Squeezing his hands, Calliope rested her head on his shoulder and breathed in his familiar scent, a cascade of memories flooding through her.
They sat like that for several minutes, unspeaking, simply content to be in one another’s presence after so much time away, before Tommy helped her to her feet and escorted her inside.
She imagined, as she said good night to him and entered her bedroom, that the thoughts swirling through her head would force her to suffer another restless night’s sleep, but only seconds after Sara helped her change into her nightgown and combed out her hair, Calliope collapsed into bed and completely fell away from the world and everything in it.

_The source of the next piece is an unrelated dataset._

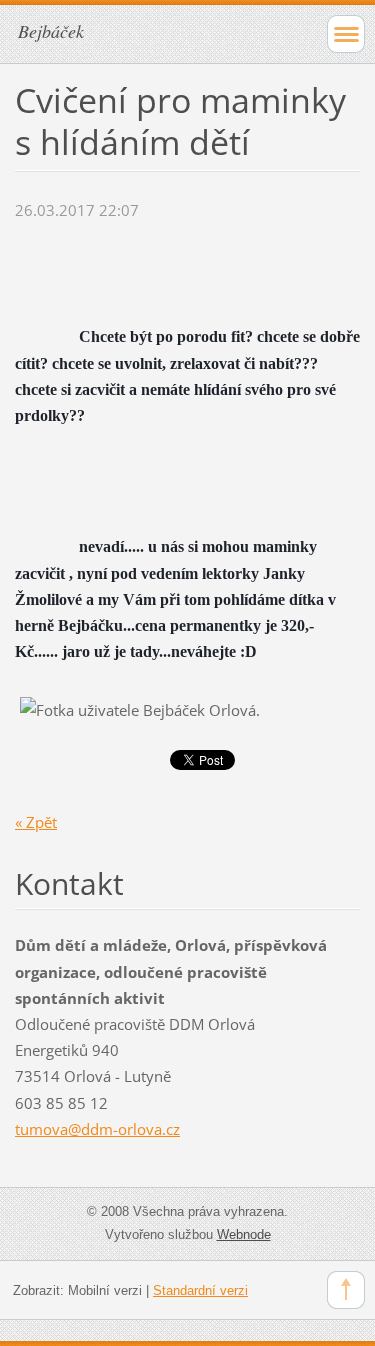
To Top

The only thing she remembered when she awoke to the golden rays of a midmorning sun streaming through her bedroom windows were six adorable children playing and laughing in her dreams, each of them bearing her white-blond hair and Edward’s star-strewn eyes and begging her to take a chance on love.
But the dream soon faded into wisps of smoke, until all she remembered was the resolution she’d come to the night before.
She knew what she had to do.
She just hoped she had the strength to do it.
“The most successful marriage mart campaign is the one that ends in several proposals. From these, a debutante is given the freedom to choose her future husband after having weighed all of the necessary considerations. She may also choose to reject each proposal in turn if she believes she is capable of obtaining a superior offer the following Season, although she should do so with great trepidation, as there will be a whole new cache of debutantes against whom she will be forced to compete, and it is difficult to say whether the bloom will have gone off the rose in the time between one Season and the next.”